The number of factors were determined by the scree plot of the eigenvalues (based on the non-reduced correlation matrix: 3.90, 2.46, 0.77, 0.71, 0.57, 0.54, 0.37, 0.29, 0.20, 0.18) which is shown in Online Resource 5 (Cattell and Jaspers 1967; but see also Cattell 1966). Applying this criterion, the EFA suggests a two-factor structure. This decision was clearly supported by a more accurate parallel analysis (Horn 1965) and by the criterion that only those eigenvalues should be considered that lie above the 95th percentile of randomly generated eigenvalues (see Hayton et al. 2004; 1000 random data sets were generated; see Online Resource 5). After the extraction of two factors, the oblique Geomin rotation (Yates 1987) was applied. Both factors correlated significantly at .29 (p = .003).

As Table 7 shows, all of the same-discipline indicators only loaded significantly on factor F-I and all of the different-discipline indicators only loaded significantly on factor F-II. Therefore, it seems that this two-factor solution was an example of artificial method factors which, for instance, are typical of applications where positively and negatively formulated (reversed) items create their own factors (e.g., Brown 2015).

Again, these results provide evidence against the convergent validity of the paper scores from both reviewer groups, as well as against the discriminant validity of the five dimensions themselves. After all, the exploratory factor analysis did not reveal rating dimensions as distinct factors, as would have been expected if the rating dimensions had had a high convergent as well as discriminant construct validity. It is also notable that the overall evaluation indicators had the highest loadings in comparison to the other rating dimensions (see Table 7), which makes the overall evaluation a marker variable that is most essential for the interpretation of each factor.

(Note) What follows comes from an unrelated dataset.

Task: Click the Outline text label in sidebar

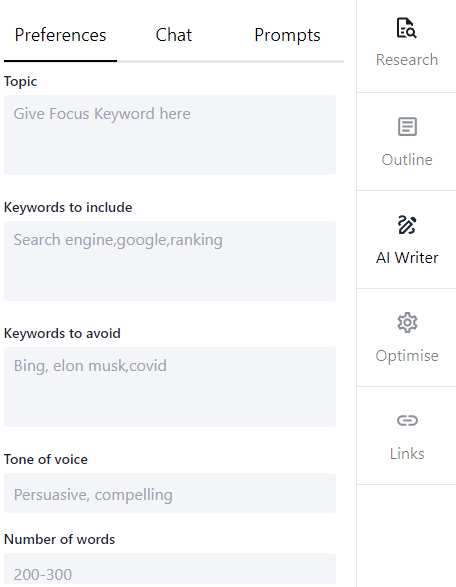Action: (x=407, y=159)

Confirmatory factor analysis

In a next step we tested the dimensionality and method specificity of the ratings in a more elaborated way with a special kind of confirmatory factor analysis (CFA): a correlated traitcorrelated (method minus one) [CT-C(M-1)] model (Eid 2000; Eid et al. 2003). The corresponding model structure is illustrated in Fig. 2.

Fig. 2
figure 2

A correlated trait–correlated (method minus one) [CT-C(M-1)] model (Eid 2000; Eid et al. 2003) in which the same-discipline paper scores serve as reference method

Here, each rating dimension was given an exclusive factor with two indicators: (a) the paper scores that were estimated by averaging the ratings of same-discipline reviewers and (b) the paper scores that were estimated by averaging the ratings of different-discipline reviewers. The usage of two aggregated indicators per factor is comparable to the approach of using item parcels (e.g., test halves) as manifest indicators (e.g., see Brown 2015).

Additionally, an asymmetric method factor (MF) was specified, as was proposed by Eid (2000). The MF was uncorrelated with the other factors and only indicators from one method loaded on the MF. The method without loadings had to be interpreted as the reference method. That is, one method took on the reference role and acted as a comparison standard, whereby the method specificity of the other method was caught by the MF. Because such a model is therefore asymmetric and because there was no natural standard method, two models were estimated in which the roles of the same-discipline and the different-discipline scores were reversed. For scaling the latent variables and for identification purposes, one unstandardized loading per factor was fixed to the value of one (see Fig. 2).

However, such models can be prone to convergence problems (Eid 2000; Eid et al. 2003, p. 60). Therefore, and because of the relatively small sample size, the Bayes estimator was used. This estimator also has the advantage that implausible values (e.g., negative variances) are impossible (van de Schoot et al. 2014; Zyphur and Oswald 2015). Accordingly, the two models were estimated with the Bayes estimator by Mplus (Muthén and Muthén 2012).

The posterior predictive p value (PPP) was low for both models: .132 (same-discipline reviews as reference) and .191 (different-discipline as reference). PPPs should be around .50 and not very much smaller for models with an excellent fit (Muthén and Asparouhov 2011). However, the PPP should be regarded as a fit index and not as a statistical test. Moreover, the two models were already liberal and could be changed only with fit-reducing restrictions (e.g., equality constraints). Hence, the results of both models should not be ignored completely, but should be interpreted with great caution.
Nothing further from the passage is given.